The Convention on International Trade in Endangered Species of Wild Fauna and Flora (CITES) is increasingly expected to control the estimated $19-billion illegal trade in endangered plants and animals. However, a recent paper for the South African Institute for International Affairs think tank notes that CITES is a treaty among nations, established to regulate legal trade, and is neither self-executing nor legally binding. By ADAM CRUISE.
The success of CITES relies on its implementation by its signatories and is badly needed at a time of unprecedented legal and illegal trade, both in terms of volume and scope.
According to Katarzyna Nowak, a Research Associate in Zoology and Entomology at the University of the Free State, the recent and rapid escalation in wildlife crime is not something CITES was necessarily designed to handle in its current form.
A lot has changed since this system was set up in 1975 including many more species now being more threatened. The human population has almost doubled, economies have mushroomed – especially in the Far East – and the world is more inter-connected than ever with trade, both domestic and international, facilitated by the internet and the marketing of products by traders.
The convention must now regulate the international trade of about 35,000 wild species of animals and plants between its 183 member states – nine times the size of its original membership. This regulation works via a system of species classification and permit licensing. Wild species are categorised in Appendices I to III and a permitting system is instituted appropriate to the threat posed to those species by trade. Trade in Appendix II and III species is controlled, while trade in Appendix I species is essentially black-listed.
Nowak, drawing on information available from the CITES website, points out that approximately half the member nations, or parties, of the convention have not enacted laws for implementing the existing CITES system; 17 parties were designated as “priority” in this respect at a meeting earlier this year of the CITES Standing Committee, and 10 of these are in Africa, arguably the chief target of trade missions from around the world.
At its forthcoming Conference of the Parties (CoP17) to be held in Johannesburg, South Africa from late September to early October, Nowak says CITES has an important opportunity to assist its member states – particularly those “priority” countries – to harmonise urgently and possibly also modernise their legislation to fulfill their commitments as signatories to the convention.

══════════

» **Requirements**
According to the article on the wildlife trade convention, how many member states does CITES have?

» **Recorded information**
══════════

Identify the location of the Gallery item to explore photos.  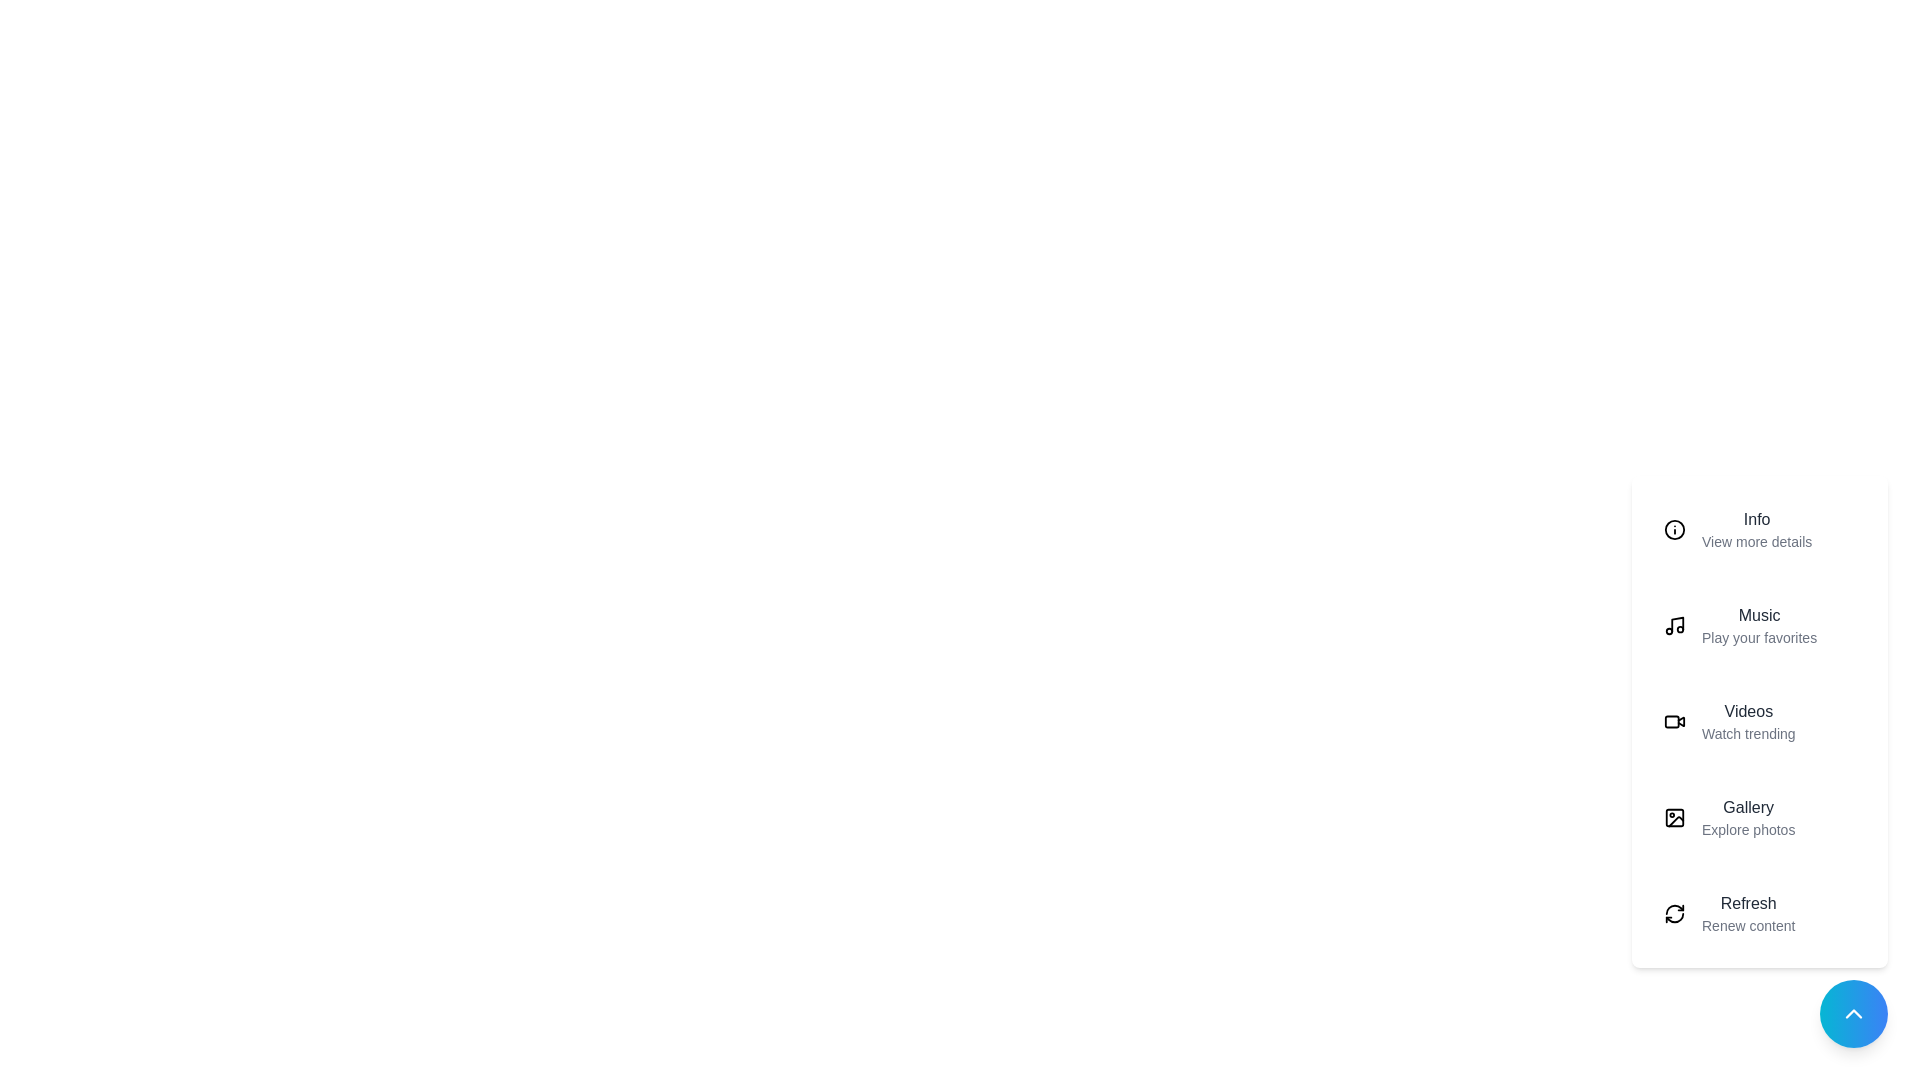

══════════

» **In response**
183